Stored data
^^^^

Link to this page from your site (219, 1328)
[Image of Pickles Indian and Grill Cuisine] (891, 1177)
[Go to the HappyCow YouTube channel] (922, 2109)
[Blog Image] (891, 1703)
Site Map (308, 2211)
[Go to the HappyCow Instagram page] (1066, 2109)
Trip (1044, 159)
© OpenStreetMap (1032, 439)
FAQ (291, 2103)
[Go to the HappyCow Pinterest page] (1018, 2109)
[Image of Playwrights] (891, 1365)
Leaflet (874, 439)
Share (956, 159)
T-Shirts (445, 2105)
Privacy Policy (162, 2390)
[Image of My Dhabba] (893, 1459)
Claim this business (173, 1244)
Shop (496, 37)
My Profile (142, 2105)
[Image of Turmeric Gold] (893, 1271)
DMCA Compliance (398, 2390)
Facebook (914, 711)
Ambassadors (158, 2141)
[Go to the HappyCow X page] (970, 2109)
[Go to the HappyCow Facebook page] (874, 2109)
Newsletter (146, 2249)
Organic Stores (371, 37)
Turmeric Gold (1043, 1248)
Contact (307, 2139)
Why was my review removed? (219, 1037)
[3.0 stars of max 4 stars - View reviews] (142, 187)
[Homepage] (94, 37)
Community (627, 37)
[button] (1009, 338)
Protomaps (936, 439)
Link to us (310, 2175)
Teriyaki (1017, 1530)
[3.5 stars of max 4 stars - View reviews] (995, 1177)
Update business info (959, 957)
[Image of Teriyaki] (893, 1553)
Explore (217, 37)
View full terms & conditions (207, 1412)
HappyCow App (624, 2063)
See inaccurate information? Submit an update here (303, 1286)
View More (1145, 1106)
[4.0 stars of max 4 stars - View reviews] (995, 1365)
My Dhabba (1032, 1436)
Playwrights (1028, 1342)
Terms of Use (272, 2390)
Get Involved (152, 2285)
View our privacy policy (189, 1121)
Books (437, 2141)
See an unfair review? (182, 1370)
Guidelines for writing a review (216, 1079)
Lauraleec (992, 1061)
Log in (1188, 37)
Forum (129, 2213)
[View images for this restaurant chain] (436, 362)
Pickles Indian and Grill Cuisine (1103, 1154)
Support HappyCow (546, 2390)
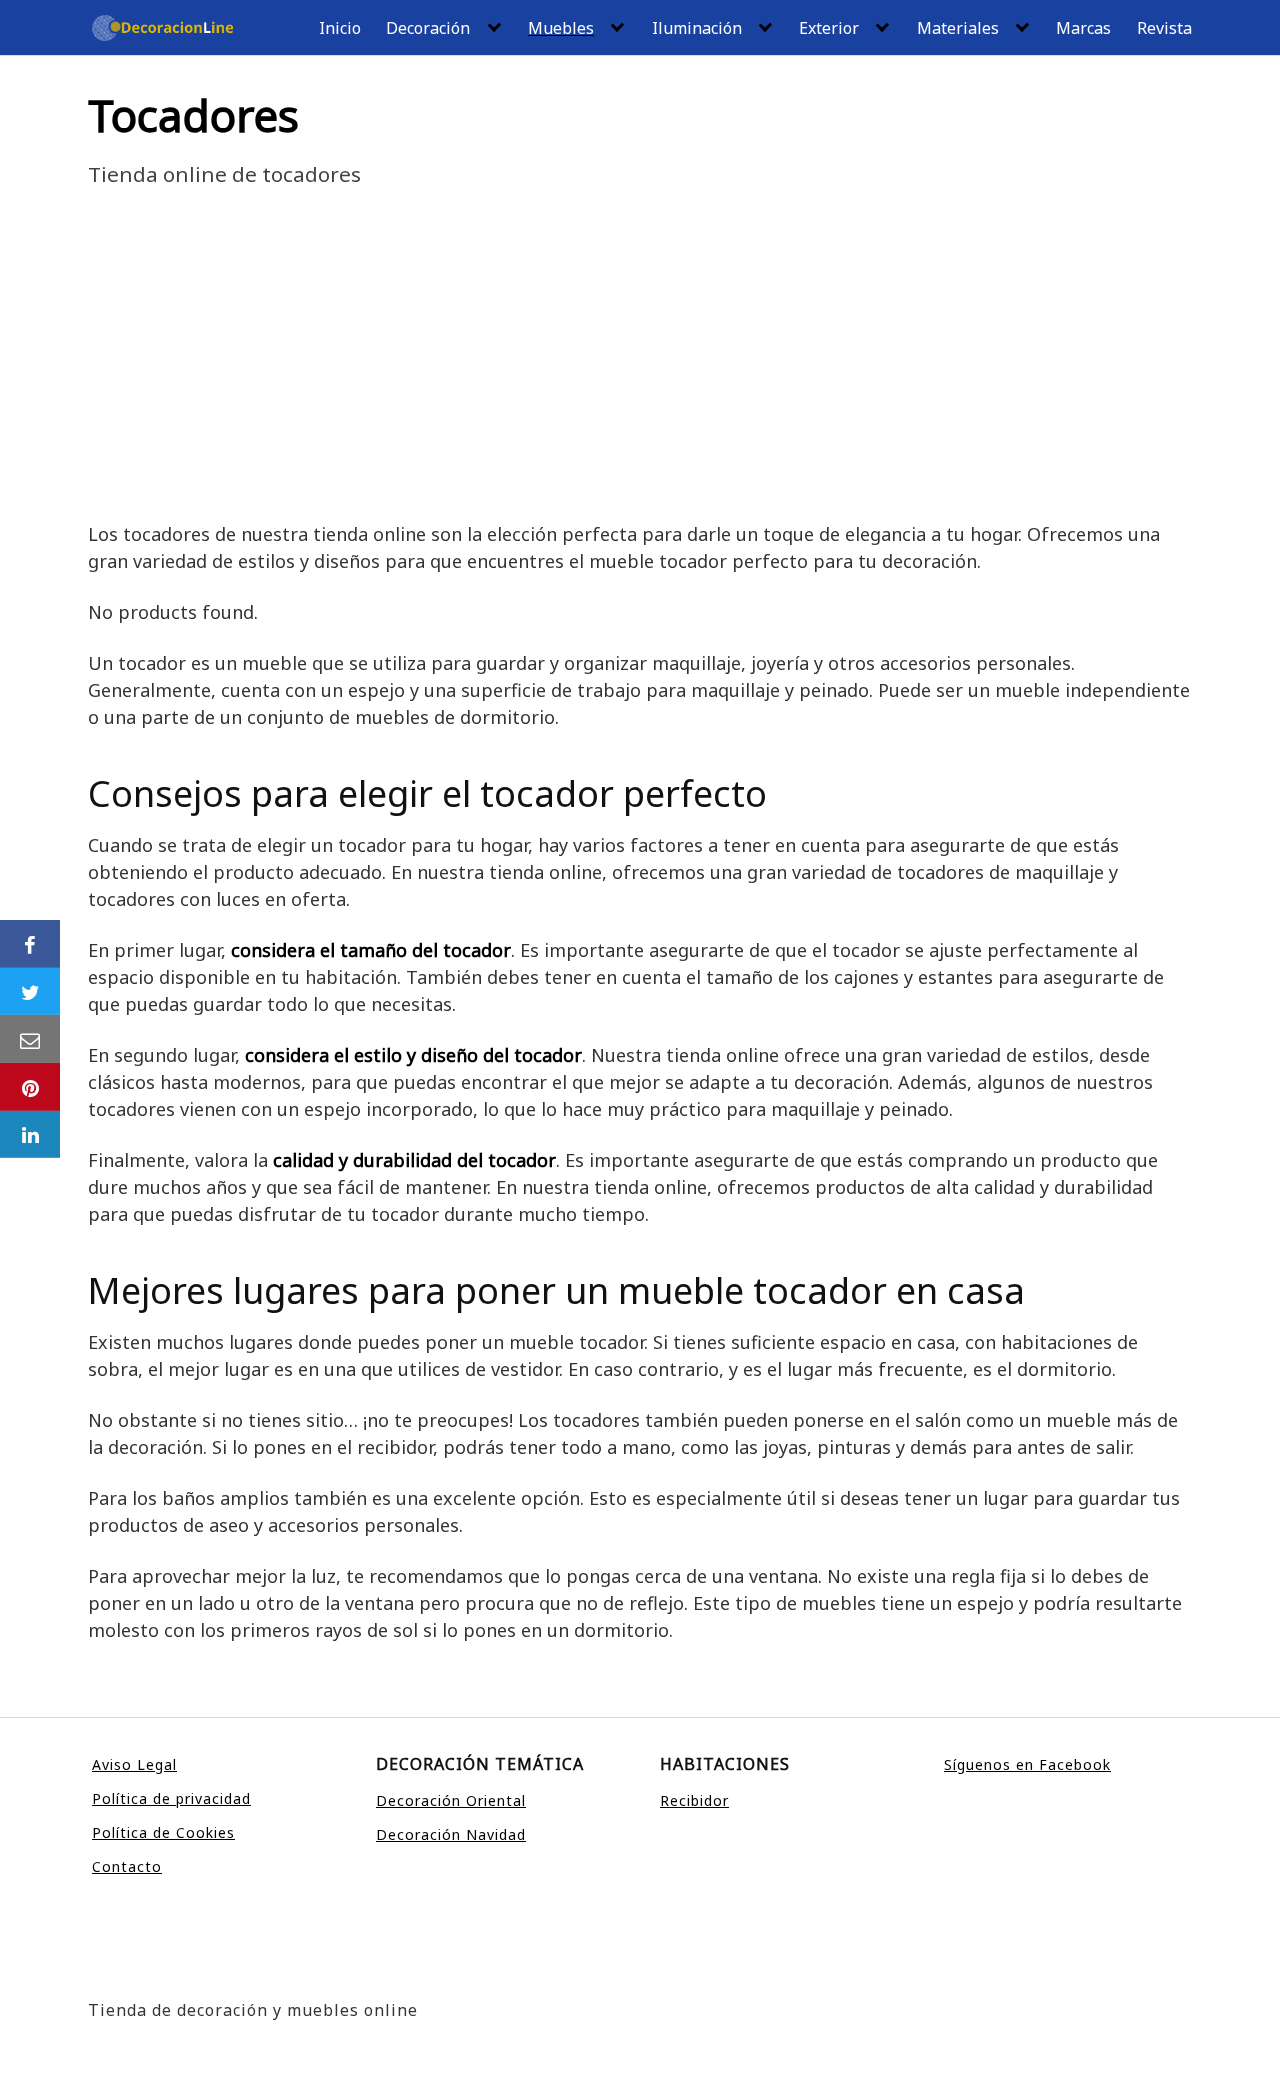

^^^^

Exercise description: Because only the text is wanted, copy each record above precisely and omit its pictures.

Finished exercise:
Link to this page from your site (219, 1328)
[Image of Pickles Indian and Grill Cuisine] (891, 1177)
[Go to the HappyCow YouTube channel] (922, 2109)
[Blog Image] (891, 1703)
Site Map (308, 2211)
[Go to the HappyCow Instagram page] (1066, 2109)
Trip (1044, 159)
© OpenStreetMap (1032, 439)
FAQ (291, 2103)
[Go to the HappyCow Pinterest page] (1018, 2109)
[Image of Playwrights] (891, 1365)
Leaflet (874, 439)
Share (956, 159)
T-Shirts (445, 2105)
Privacy Policy (162, 2390)
[Image of My Dhabba] (893, 1459)
Claim this business (173, 1244)
Shop (496, 37)
My Profile (142, 2105)
[Image of Turmeric Gold] (893, 1271)
DMCA Compliance (398, 2390)
Facebook (914, 711)
Ambassadors (158, 2141)
[Go to the HappyCow X page] (970, 2109)
[Go to the HappyCow Facebook page] (874, 2109)
Newsletter (146, 2249)
Organic Stores (371, 37)
Turmeric Gold (1043, 1248)
Contact (307, 2139)
Why was my review removed? (219, 1037)
[3.0 stars of max 4 stars - View reviews] (142, 187)
[Homepage] (94, 37)
Community (627, 37)
[button] (1009, 338)
Protomaps (936, 439)
Link to us (310, 2175)
Teriyaki (1017, 1530)
[3.5 stars of max 4 stars - View reviews] (995, 1177)
Update business info (959, 957)
[Image of Teriyaki] (893, 1553)
Explore (217, 37)
View full terms & conditions (207, 1412)
HappyCow App (624, 2063)
See inaccurate information? Submit an update here (303, 1286)
View More (1145, 1106)
[4.0 stars of max 4 stars - View reviews] (995, 1365)
My Dhabba (1032, 1436)
Playwrights (1028, 1342)
Terms of Use (272, 2390)
Get Involved (152, 2285)
View our privacy policy (189, 1121)
Books (437, 2141)
See an unfair review? (182, 1370)
Guidelines for writing a review (216, 1079)
Lauraleec (992, 1061)
Log in (1188, 37)
Forum (129, 2213)
[View images for this restaurant chain] (436, 362)
Pickles Indian and Grill Cuisine (1103, 1154)
Support HappyCow (546, 2390)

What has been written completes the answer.